Cleaning Whisper Transcripts for AI Summaries
OpenAI Whisper, Otter, and YouTube transcripts are full of timestamps, filler words, and speaker noise. Here's how to strip them before sending to ChatGPT or Claude — and why it matters.
Auto-generated transcripts are a goldmine for AI workflows: meeting summaries, podcast show notes, lecture study guides, sales-call analysis. But the raw output from Whisper, Otter, Fireflies, or YouTube's auto-captions is consistently 30–50% noise. Sending that noise to a paid API is a tax you don't have to pay.
What "noise" actually means
- Timestamps on every line ("[00:14:22] So I was thinking…")
- Filler words: um, uh, like, you know, sort of, I mean
- Repeated speaker labels every line, even when the speaker hasn't changed
- Hesitation markers and false starts ("the — the — the proposal")

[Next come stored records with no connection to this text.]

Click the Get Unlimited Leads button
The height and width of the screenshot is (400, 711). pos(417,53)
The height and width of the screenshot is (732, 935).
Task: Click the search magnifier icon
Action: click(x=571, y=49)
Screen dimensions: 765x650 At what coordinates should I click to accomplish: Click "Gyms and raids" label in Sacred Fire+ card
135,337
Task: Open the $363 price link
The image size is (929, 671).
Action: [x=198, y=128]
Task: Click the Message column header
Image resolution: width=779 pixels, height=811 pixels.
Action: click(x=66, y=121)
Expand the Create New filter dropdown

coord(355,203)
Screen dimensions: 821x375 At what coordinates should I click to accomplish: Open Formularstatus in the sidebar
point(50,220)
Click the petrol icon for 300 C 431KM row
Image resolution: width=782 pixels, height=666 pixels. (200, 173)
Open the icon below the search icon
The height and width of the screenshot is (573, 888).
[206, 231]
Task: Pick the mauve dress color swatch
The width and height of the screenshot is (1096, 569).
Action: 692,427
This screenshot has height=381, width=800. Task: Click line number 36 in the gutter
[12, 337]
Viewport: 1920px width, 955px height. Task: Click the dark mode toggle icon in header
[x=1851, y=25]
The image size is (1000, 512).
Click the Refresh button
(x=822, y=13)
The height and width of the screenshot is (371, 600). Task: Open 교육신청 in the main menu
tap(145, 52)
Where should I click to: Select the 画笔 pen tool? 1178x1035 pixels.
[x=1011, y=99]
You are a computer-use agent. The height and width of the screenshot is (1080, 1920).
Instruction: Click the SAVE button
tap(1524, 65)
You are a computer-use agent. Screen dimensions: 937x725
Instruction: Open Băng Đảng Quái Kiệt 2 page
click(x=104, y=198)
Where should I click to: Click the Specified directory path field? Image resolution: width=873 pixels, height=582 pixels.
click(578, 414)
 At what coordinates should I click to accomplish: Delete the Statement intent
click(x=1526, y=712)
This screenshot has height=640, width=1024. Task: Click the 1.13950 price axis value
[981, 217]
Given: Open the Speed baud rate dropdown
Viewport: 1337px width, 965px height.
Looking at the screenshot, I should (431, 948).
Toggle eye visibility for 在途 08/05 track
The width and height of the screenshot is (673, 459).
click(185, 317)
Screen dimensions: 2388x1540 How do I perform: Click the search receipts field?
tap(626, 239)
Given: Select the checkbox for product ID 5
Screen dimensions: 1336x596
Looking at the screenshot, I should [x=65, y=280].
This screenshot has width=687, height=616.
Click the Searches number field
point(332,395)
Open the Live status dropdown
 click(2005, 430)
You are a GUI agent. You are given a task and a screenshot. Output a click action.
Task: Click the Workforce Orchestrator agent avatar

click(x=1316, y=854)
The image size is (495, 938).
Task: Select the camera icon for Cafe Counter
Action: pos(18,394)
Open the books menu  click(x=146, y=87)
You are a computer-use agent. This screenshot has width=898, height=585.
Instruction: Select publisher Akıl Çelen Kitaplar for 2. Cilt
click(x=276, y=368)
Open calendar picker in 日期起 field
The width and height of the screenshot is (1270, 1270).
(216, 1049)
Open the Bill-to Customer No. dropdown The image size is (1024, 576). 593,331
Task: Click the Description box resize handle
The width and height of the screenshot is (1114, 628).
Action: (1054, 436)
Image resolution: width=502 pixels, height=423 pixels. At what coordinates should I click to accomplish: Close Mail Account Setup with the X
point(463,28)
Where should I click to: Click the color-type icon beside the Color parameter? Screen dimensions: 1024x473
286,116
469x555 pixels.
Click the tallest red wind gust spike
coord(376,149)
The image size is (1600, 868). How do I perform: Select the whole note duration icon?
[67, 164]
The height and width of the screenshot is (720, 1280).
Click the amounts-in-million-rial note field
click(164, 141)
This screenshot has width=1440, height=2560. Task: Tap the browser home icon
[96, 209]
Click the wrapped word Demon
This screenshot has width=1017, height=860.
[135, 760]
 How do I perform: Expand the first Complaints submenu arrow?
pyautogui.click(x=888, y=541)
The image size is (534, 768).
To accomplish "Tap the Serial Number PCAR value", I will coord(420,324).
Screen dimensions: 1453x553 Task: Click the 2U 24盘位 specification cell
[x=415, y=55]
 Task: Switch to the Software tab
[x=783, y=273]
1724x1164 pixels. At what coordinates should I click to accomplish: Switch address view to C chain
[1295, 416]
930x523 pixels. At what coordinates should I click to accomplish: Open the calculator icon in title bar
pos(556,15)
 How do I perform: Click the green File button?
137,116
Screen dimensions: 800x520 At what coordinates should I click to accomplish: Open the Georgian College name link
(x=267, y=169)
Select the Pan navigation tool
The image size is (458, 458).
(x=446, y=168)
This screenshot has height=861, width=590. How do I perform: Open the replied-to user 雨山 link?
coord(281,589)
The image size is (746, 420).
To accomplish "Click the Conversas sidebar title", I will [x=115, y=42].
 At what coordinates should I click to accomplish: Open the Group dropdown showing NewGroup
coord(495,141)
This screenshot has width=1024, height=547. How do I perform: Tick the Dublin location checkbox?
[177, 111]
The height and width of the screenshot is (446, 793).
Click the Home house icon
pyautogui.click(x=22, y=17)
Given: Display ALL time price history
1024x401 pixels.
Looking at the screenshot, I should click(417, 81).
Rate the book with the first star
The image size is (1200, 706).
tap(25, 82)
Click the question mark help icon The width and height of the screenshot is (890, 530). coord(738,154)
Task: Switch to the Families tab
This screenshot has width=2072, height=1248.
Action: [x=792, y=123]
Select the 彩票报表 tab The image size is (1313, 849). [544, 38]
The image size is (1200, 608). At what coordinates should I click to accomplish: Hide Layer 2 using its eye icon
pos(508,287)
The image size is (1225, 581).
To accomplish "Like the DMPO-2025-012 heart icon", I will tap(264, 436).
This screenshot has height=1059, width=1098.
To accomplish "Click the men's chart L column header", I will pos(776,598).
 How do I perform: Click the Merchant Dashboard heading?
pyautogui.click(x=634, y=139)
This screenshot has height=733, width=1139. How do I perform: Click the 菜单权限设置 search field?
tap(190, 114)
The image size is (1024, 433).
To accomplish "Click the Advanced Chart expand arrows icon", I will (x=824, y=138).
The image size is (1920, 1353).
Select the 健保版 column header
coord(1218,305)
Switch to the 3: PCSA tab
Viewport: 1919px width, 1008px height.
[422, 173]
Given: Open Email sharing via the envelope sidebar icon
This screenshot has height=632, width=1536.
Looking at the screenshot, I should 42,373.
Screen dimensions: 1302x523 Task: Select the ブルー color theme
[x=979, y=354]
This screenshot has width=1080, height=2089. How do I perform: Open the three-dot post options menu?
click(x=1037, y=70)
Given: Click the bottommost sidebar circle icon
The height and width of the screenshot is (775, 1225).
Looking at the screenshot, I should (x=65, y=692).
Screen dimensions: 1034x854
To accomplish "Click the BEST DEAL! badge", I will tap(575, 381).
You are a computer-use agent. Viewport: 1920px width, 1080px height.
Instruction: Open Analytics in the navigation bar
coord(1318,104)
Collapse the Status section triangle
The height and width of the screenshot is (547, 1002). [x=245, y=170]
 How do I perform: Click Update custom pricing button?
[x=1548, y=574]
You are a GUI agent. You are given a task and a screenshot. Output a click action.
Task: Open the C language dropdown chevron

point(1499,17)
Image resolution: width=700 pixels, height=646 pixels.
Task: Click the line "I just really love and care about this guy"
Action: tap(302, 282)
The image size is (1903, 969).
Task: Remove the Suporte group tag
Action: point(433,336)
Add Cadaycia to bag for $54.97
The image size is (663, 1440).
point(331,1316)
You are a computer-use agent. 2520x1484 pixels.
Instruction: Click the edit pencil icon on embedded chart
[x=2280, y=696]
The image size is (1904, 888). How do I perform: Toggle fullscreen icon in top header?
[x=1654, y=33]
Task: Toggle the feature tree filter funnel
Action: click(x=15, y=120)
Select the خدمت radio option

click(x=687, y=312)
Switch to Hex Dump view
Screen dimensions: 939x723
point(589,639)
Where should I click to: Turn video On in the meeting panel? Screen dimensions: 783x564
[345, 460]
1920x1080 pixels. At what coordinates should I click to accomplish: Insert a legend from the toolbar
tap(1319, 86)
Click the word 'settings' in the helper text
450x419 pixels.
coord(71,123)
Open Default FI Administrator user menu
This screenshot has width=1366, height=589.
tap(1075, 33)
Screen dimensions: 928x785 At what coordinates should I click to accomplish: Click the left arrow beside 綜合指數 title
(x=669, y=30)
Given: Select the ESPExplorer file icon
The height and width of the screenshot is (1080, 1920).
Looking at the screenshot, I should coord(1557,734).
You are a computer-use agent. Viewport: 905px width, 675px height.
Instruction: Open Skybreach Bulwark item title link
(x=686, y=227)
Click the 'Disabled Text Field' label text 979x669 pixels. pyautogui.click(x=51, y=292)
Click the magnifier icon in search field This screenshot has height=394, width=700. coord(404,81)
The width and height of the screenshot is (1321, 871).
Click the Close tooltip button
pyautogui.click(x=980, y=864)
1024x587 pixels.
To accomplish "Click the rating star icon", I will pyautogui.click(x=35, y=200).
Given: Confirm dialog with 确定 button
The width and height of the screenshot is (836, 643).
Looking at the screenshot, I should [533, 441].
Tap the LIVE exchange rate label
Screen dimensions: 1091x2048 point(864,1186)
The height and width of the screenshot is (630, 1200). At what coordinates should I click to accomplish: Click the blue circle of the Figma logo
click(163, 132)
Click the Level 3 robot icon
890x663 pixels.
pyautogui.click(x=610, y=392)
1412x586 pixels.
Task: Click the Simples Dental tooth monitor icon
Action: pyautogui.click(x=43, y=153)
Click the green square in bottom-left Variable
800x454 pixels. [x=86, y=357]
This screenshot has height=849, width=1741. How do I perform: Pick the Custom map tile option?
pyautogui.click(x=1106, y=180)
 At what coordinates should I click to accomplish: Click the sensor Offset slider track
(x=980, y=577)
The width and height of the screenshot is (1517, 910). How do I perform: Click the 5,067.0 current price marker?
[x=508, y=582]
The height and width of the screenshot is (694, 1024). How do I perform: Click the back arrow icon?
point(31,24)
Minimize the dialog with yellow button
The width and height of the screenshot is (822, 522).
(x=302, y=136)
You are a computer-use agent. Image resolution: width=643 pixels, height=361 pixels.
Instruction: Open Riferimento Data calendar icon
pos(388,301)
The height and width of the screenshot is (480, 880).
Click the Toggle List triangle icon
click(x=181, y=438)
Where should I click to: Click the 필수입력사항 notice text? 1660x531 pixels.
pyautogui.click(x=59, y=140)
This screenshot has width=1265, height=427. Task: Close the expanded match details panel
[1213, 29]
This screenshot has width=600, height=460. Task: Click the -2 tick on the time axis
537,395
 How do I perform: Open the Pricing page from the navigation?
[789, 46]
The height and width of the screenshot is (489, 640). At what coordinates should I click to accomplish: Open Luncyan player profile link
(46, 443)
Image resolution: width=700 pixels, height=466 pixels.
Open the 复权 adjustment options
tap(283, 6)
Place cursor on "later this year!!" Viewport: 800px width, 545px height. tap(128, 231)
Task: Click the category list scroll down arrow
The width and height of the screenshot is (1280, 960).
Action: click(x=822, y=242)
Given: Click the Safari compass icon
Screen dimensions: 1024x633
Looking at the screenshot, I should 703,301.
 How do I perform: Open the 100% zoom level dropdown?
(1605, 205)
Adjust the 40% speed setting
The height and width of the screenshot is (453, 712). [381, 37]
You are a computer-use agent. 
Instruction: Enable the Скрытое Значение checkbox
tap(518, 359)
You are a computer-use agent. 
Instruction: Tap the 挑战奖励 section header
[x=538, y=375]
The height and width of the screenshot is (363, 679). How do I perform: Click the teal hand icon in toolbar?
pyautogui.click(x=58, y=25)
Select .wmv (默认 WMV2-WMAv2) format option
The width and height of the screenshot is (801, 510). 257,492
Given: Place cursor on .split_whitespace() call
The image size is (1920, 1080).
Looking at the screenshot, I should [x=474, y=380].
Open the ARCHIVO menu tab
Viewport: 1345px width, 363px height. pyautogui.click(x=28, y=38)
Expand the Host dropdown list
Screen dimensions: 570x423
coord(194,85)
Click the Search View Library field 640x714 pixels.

- VTT/SRT cue numbers and arrow timestamps
How much do you actually save?
A 60-minute meeting transcript from Otter typically lands around 14,000 tokens. Cleaning it usually drops it to 8,000–9,500 — a 30–45% reduction. On Claude Sonnet's pricing that's a real number across a year of weekly summaries.
The cleaning pipeline
Transcript Cleaner handles all of the above with toggles you can flip individually. Drop in your Whisper output, choose what to remove, and copy out clean prose. It works on plain text, SRT, and VTT.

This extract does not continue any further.